Dataset items:
- Opening Delimiter -
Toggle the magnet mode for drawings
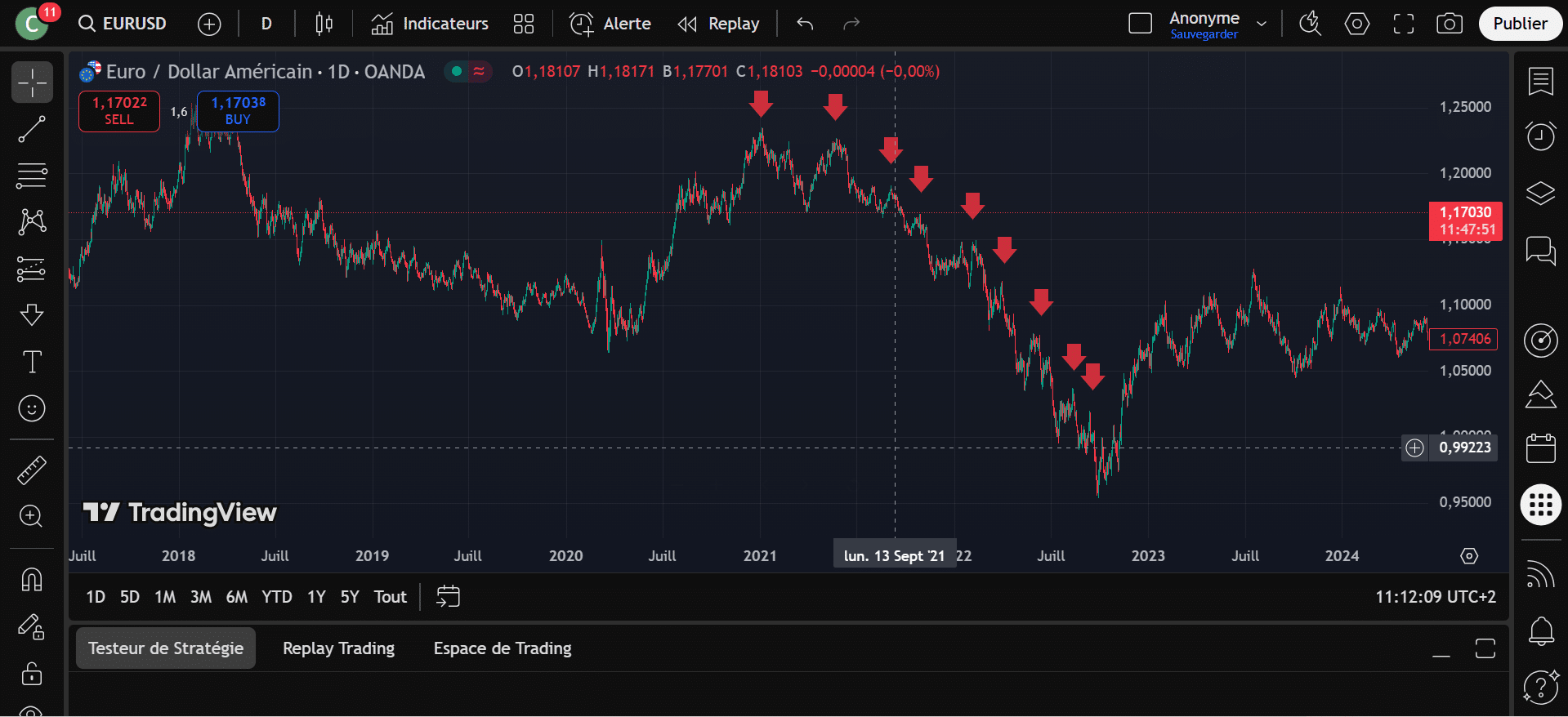Image resolution: width=1568 pixels, height=717 pixels. click(32, 580)
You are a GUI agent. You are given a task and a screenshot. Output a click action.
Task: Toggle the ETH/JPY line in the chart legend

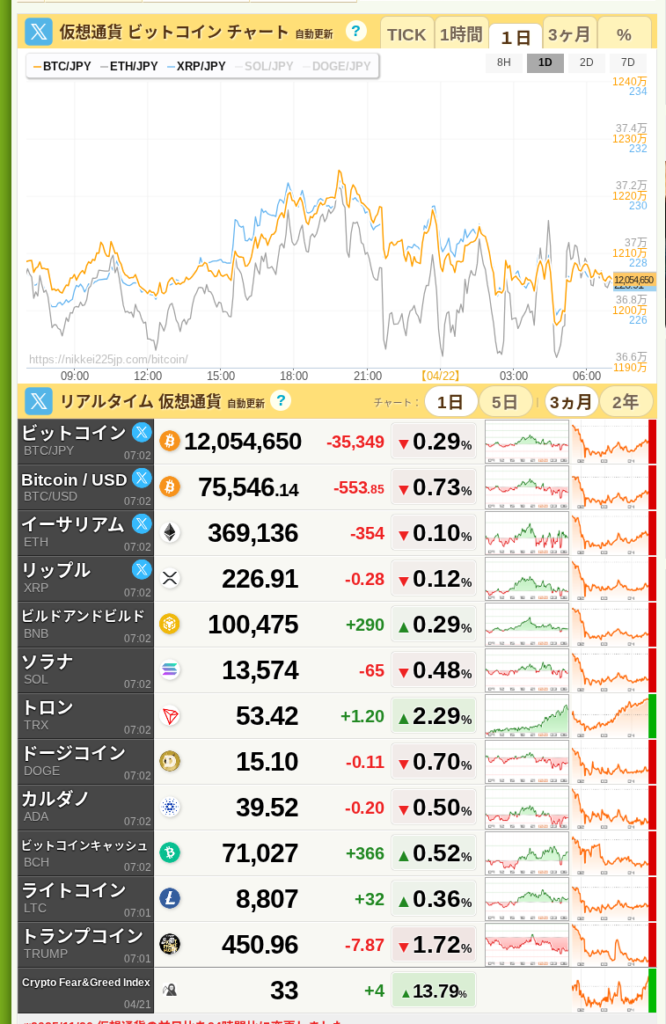(129, 67)
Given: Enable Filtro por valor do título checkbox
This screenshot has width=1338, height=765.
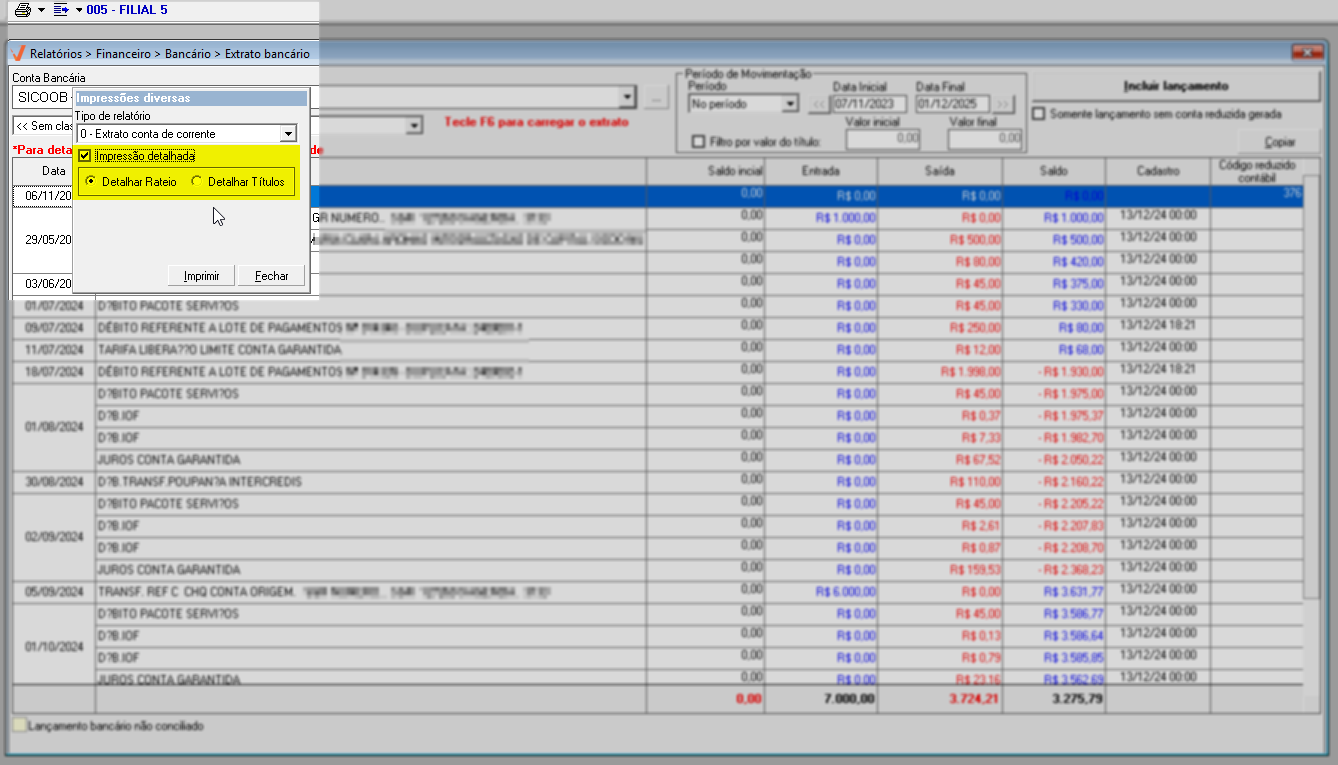Looking at the screenshot, I should pos(698,142).
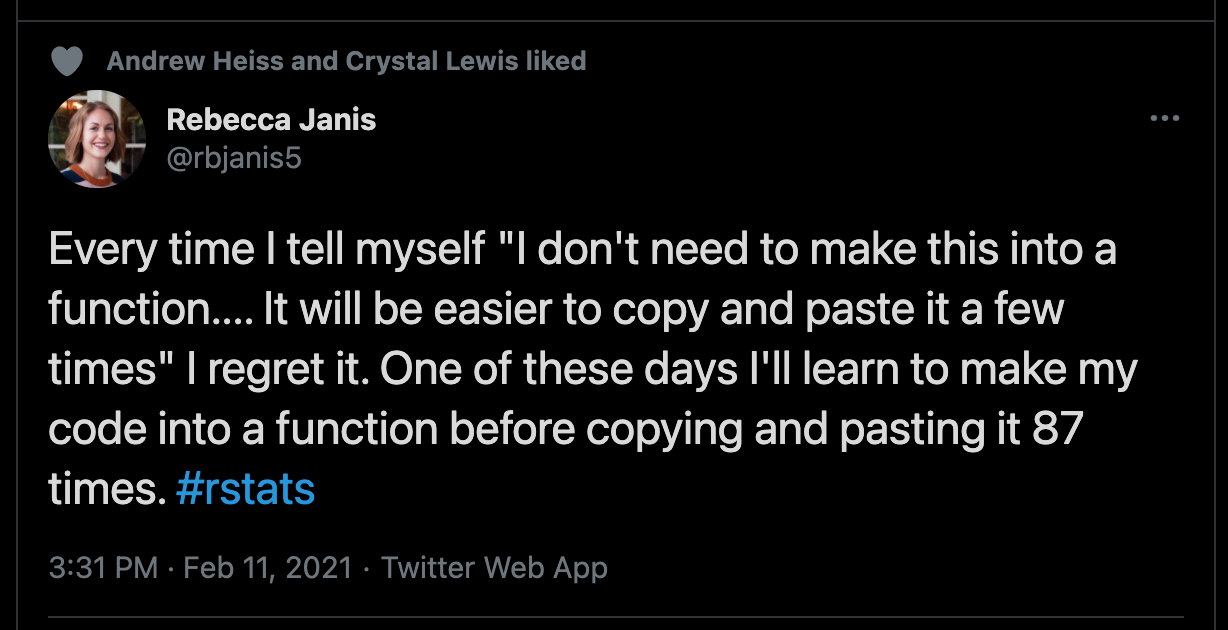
- Closing Delimiter -
WHAT IS NEEDED => Each record should be quoted exactly, with the images omitted.

SOLUTION =>
Toggle the magnet mode for drawings
Image resolution: width=1568 pixels, height=717 pixels. click(32, 580)
You are a GUI agent. You are given a task and a screenshot. Output a click action.
Task: Toggle the ETH/JPY line in the chart legend

(129, 67)
Given: Enable Filtro por valor do título checkbox
This screenshot has width=1338, height=765.
Looking at the screenshot, I should pos(698,142).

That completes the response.